### WORK TO DO:
Swap "dropdown" for "menu" in the lines between the one holding "You are a computer-use agent." and the one holding "click(x=348, y=215)", inclusive, and write out only those lines with the pictures left out.

— Begin RECORDS PROVIDED —

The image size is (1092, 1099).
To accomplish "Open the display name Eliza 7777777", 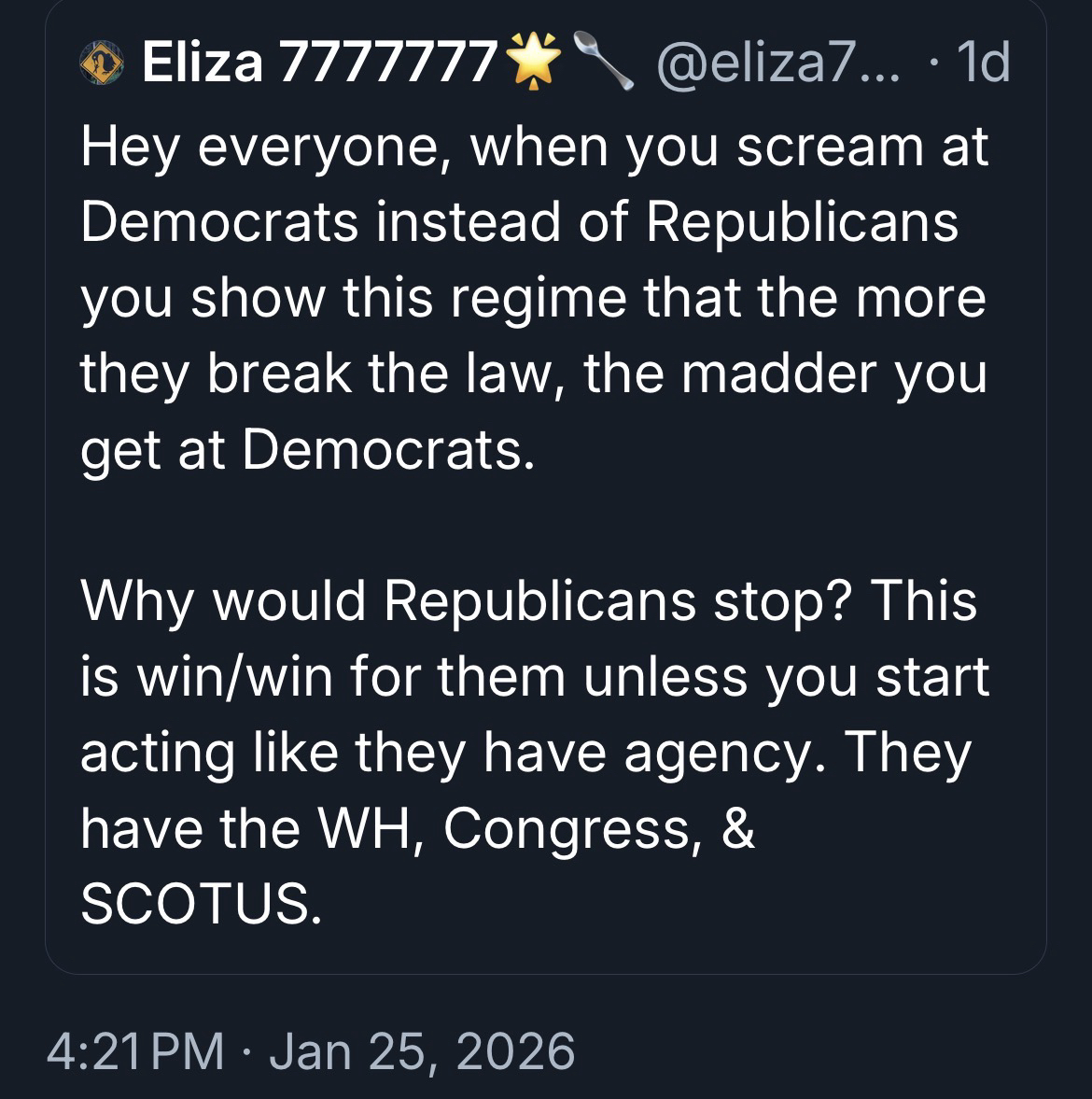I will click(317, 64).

— End RECORDS PROVIDED —
— Begin RECORDS PROVIDED —

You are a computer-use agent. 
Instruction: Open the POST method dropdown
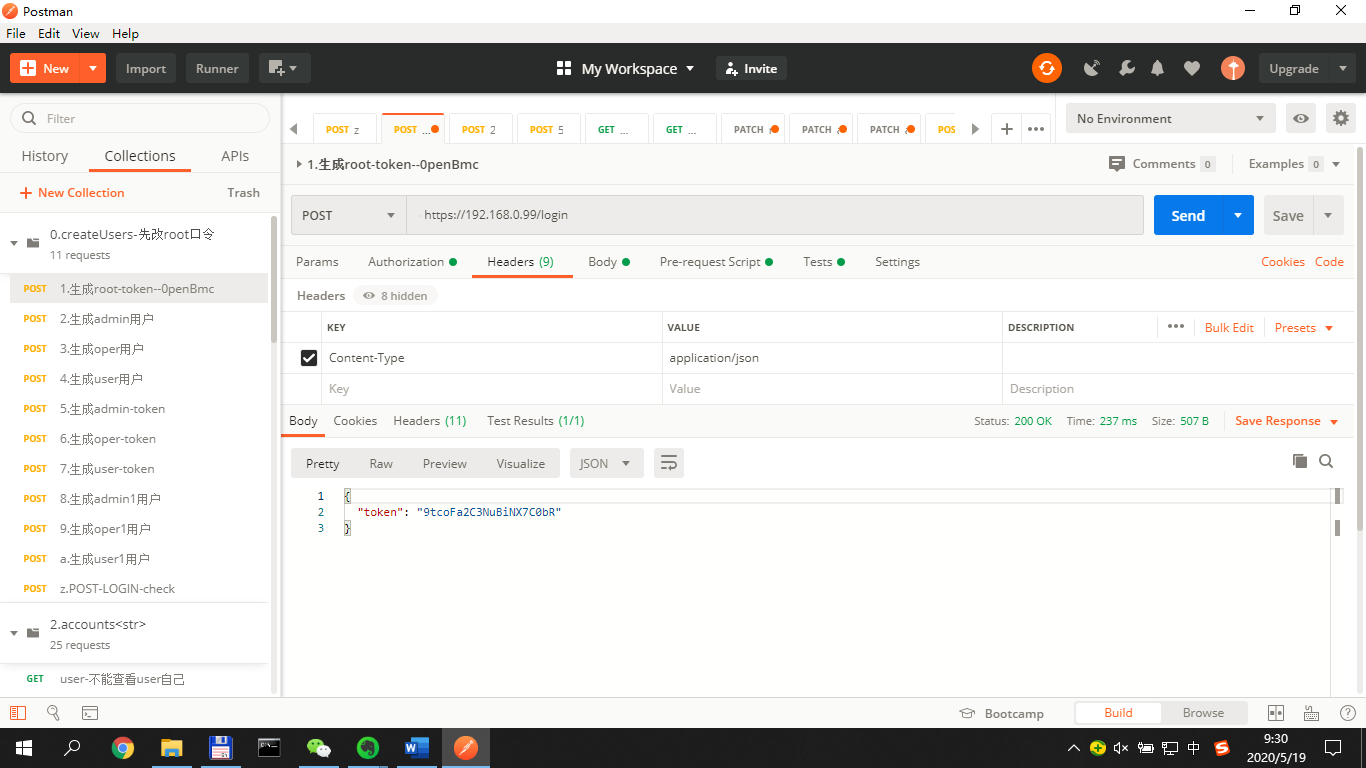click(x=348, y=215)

— End RECORDS PROVIDED —

### EXERCISE RESPONSE:
You are a computer-use agent. 
Instruction: Open the POST method menu
click(x=348, y=215)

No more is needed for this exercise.